2.5 API接口 (src/api.py)

"""FastAPI应用"""
from fastapi import FastAPI, HTTPException
from pydantic import BaseModel
from typing import List, Dict

from src.models.openai_model import OpenAIModel
from src.evaluator import Evaluator

app = FastAPI(title="大模型评测API")

evaluator = Evaluator()

class EvaluationRequest(BaseModel):
model_name: str
model_type: str # "openai", "anthropic", "local"
api_key: str
dataset: List[Dict]
metrics: List[str] = None

@app.post("/evaluate")
async def evaluate(request: EvaluationRequest):
"""评测模型"""
try:
# 创建模型实例
if request.model_type == "openai":
model = OpenAIModel(
name=request.model_name,
api_key=request.api_key
)
else:
raise ValueError(f"不支持的模型类型: {request.model_type}")

# 执行评测
result = evaluator.evaluate(model, request.dataset, request.metrics)

return result
except Exception as e:
raise HTTPException(status_code=500, detail=str(e))

第三步:数据集准备

3.1 创建测试数据集

"""创建测试数据集"""
import json

dataset = [
{
"prompt": "什么是人工智能?",
"reference": "人工智能是计算机科学的一个分支,旨在创建能够执行通常需要人类智能的任务的系统。"
},
{
"prompt": "解释一下机器学习。",
"reference": "机器学习是人工智能的一个子领域,通过算法让计算机从数据中学习模式。

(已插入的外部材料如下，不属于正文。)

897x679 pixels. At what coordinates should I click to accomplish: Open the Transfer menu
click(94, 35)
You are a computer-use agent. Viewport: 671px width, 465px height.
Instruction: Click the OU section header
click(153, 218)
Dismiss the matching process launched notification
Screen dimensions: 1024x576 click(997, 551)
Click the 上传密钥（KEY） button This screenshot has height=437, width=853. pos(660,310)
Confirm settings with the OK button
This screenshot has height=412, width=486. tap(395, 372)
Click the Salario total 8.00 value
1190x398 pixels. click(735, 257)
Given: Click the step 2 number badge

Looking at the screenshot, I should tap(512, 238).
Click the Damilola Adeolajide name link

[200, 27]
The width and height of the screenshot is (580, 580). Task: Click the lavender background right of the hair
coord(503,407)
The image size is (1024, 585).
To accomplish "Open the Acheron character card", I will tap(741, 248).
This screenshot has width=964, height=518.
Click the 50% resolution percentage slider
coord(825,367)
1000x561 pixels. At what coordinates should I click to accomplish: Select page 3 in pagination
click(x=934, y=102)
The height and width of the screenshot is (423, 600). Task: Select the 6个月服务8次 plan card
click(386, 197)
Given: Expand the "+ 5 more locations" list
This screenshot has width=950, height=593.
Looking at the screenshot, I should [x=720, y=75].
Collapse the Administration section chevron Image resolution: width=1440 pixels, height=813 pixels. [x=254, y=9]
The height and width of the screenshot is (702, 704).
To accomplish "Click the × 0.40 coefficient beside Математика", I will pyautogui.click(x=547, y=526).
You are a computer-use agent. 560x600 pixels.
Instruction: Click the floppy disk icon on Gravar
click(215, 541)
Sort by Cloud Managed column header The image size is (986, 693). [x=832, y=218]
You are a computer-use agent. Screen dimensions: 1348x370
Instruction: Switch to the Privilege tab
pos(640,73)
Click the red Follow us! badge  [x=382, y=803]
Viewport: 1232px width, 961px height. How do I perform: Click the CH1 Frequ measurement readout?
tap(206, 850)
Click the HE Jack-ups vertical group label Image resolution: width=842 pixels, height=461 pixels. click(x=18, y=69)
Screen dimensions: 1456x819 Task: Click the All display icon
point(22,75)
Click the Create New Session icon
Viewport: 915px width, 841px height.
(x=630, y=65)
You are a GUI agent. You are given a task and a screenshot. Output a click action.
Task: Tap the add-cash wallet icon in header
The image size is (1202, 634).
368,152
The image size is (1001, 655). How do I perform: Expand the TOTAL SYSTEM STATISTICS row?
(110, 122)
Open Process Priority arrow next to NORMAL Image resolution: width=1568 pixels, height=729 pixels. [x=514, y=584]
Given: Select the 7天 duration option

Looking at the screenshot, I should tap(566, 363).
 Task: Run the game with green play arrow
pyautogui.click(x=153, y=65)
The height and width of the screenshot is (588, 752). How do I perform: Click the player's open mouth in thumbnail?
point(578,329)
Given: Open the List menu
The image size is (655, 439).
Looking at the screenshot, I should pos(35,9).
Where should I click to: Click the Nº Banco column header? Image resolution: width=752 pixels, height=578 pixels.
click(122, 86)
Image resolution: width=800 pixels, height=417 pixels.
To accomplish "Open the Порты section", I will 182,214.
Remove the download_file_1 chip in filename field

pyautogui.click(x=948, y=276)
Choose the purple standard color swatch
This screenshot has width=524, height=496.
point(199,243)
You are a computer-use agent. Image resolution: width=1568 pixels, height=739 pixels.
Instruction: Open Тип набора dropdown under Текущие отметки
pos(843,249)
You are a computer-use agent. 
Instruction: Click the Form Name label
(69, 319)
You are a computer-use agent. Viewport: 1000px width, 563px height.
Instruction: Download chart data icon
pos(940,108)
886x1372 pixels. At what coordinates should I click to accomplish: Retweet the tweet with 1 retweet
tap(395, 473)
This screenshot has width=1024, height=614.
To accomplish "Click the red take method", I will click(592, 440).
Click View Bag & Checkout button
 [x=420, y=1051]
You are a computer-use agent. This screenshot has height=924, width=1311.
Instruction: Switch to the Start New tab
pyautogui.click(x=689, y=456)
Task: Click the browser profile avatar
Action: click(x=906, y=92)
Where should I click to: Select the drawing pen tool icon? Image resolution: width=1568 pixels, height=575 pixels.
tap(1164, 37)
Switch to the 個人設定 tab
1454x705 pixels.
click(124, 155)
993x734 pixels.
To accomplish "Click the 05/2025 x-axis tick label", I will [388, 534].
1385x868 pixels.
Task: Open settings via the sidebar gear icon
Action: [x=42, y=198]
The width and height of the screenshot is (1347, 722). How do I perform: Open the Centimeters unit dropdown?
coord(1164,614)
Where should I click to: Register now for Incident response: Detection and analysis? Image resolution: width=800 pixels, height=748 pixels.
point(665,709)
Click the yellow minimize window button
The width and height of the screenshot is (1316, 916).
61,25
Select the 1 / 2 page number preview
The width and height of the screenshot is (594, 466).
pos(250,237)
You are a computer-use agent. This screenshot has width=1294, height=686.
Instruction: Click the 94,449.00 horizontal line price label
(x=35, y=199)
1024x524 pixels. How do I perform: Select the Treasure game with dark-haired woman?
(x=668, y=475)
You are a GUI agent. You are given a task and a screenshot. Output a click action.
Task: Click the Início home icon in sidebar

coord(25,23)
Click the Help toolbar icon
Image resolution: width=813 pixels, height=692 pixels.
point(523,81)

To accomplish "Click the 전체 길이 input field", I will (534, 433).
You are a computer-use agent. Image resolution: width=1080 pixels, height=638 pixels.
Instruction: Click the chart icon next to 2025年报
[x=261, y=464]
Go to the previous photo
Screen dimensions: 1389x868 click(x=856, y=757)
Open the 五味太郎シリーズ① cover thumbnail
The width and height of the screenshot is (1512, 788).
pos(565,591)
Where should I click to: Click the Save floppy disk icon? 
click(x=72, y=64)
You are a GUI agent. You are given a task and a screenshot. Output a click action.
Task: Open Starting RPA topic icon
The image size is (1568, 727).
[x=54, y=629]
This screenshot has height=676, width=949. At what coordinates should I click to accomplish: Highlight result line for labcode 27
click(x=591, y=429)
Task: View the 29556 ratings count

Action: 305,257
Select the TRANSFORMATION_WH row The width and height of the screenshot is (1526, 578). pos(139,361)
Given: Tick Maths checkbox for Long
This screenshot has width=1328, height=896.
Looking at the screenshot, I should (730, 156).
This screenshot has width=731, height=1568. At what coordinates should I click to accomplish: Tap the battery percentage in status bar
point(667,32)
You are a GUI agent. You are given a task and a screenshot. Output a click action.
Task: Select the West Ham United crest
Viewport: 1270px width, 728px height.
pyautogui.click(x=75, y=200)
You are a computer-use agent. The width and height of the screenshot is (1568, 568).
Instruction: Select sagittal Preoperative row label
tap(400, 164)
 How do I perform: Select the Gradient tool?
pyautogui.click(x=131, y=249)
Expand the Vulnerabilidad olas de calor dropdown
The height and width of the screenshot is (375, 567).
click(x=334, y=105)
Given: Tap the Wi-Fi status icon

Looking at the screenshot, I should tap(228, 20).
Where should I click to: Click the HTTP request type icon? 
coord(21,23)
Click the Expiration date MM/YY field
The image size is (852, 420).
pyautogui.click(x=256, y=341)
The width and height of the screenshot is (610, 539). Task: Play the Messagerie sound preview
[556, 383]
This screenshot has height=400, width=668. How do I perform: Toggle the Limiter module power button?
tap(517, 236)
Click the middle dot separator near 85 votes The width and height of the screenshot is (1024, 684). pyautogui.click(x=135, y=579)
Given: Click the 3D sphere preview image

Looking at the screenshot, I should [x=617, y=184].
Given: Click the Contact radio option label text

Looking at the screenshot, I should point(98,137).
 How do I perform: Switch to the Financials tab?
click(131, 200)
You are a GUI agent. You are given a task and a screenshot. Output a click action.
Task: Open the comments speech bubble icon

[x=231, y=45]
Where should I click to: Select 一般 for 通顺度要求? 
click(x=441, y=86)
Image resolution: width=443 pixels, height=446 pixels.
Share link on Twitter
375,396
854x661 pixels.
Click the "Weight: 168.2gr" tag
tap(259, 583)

"
},
# ... 更多测试用例
]

with open("data/test_dataset.json", "w") as f:
json.dump(dataset, f, ensure_ascii=False, indent=2)

第四步:运行评测

4.1 启动服务

python -m src.api

4.2 执行评测

import requests

response = requests.post("http://localhost:8000/evaluate", json={
"model_name": "gpt-4",
"model_type": "openai",
"api_key": "your-api-key",
"dataset": dataset,
"metrics": ["accuracy", "semantic_similarity"]
})

print(response.json())

总结

本教程展示了如何构建大模型评测系统:

  1. 模型接口抽象
  2. 评测指标实现
  3. 评测引擎开发
  4. API接口
  5. 数据集准备

通过这个系统,您可以对比不同模型的表现,为模型选择提供数据支持。